Single by George Benson

from the album In Your Eyes
- B-side: "Being with You"
- Released: July 1983
- Studio: Music Grinder (Los Angeles); United Western (Los Angeles); Hit Factory (New York); Record Plant (New York);
- Genre: R&B
- Length: 3:59
- Label: Warner Bros.
- Songwriters: James Newton Howard, David Paich
- Producer: Arif Mardin

George Benson singles chronology
| "Inside Love (So Personal)" (1983) | "Lady Love Me (One More Time)" (1983) | "Feel Like Makin' Love" (1983) |

= Lady Love Me (One More Time) =

"Lady Love Me (One More Time)" is a single recorded and released by George Benson. It was written by David Paich and James Newton Howard, both of whom were associated with rock band Toto, Paich being a member and Howard a frequent collaborator. The song was produced by Arif Mardin. While the single was moderately successful in the United States, charting at No. 30 on the Billboard Hot 100, No. 21 on the Soul singles chart and No. 4 on the Adult Contemporary chart, it was markedly more successful in the United Kingdom. The single entered the UK Singles Chart on 21 May 1983. It reached a peak position of number 11, and remained in the chart for 10 weeks.

== UK single ==
In the UK, the single received extensive radio play in May 1983 lifting the single to the edge of the top 10. The album sold well off the back of the single's success. In Benson's homeland, the single received the bulk of its airplay on adult contemporary radio stations and would later become a staple of the smooth jazz radio format.

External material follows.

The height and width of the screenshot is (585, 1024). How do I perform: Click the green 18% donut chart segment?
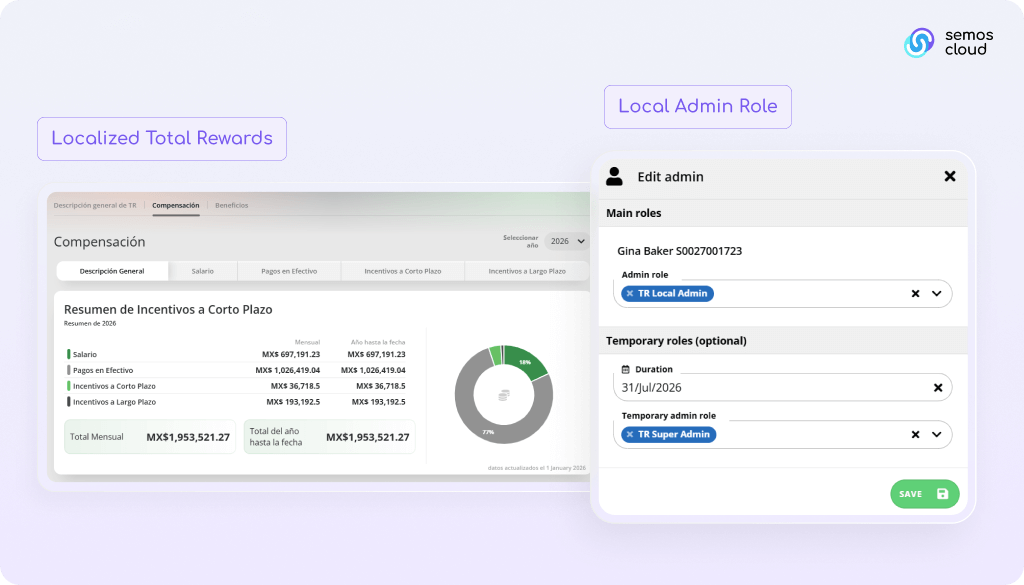coord(526,363)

"Lady Love Me (One More Time)" was backed with the jazz track "In Search of a Dream" (also lifted from the album In Your Eyes). There was only one version of "Lady Love Me (One More Time)" timed at 3:59 for the single, which was identical to the album time. There were two versions of "In Search of a Dream" available however, the 4:58 edit was used for both single formats. The UK album version on vinyl for "In Search of a Dream" was identical to the single release but the UK chrome dioxide cassette version of the album contained the full version of "In Search of a Dream" timed at 7:37.

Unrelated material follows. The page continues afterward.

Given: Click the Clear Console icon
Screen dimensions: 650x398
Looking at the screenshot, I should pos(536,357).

On the UK single cover, a competition was announced whereby fans could win two tickets to see George Benson live in concert at Birmingham's NEC on 1 and 2 July or Brighton Centre on 3 July (where there was a choice of either the 6pm or 9pm shows).
With the UK single being released in May, there was a very tight deadline of 15 June set for entries.

The single was significant in that fans of jazz were not disappointed whilst the pop-buying public enjoyed a new sounding George Benson. Traditionalists and club DJs in the UK were known to play both sides of the single. The cassette tape recording of "In Search of a Dream" was also bootlegged for jazz club DJ use.

== Recording of the song ==
"Lady Love Me (One More Time)" was recorded at Music Grinder Studio, Los Angeles; with additional recording at United Western in Hollywood, the Hit Factory and Record Plant in New York. The main recordings for the subsequent album In Your Eyes were undertaken at Atlantic Studios, New York.

==Charts==

| Chart (1983) | Peak position |
|---|---|
| Australia (Kent Music Report) | 59 |
| Canada RPM Adult Contemporary | 6 |
| Ireland (IRMA) | 7 |
| UK (OCC) | 11 |
| US Billboard Hot 100 | 30 |
| US Billboard Adult Contemporary | 4 |
| US Billboard R&B | 21 |
| US Cash Box Top 100 | 37 |

==Personnel==
- George Benson - vocals, backing vocals, solo and rhythm guitar
- David Paich - keyboards
- Jeff Porcaro - drums
- Nathan East - bass
- Songwriters: David Paich, James Newton Howard
- Rhythm arrangements were by Kashif; vocal arrangements by Kashif and Paul Lawrence Jones III.
- Producer: Arif Mardin
- Engineer: Gary Skardinia, assisted by Randy Burns and Robert Feist
- Background and vocal harmonies were provided by Babi Floyd, Zack Sanders and Hamish Stuart in an afternoon session at Record Plant in New York with Arif Mardin at the helm.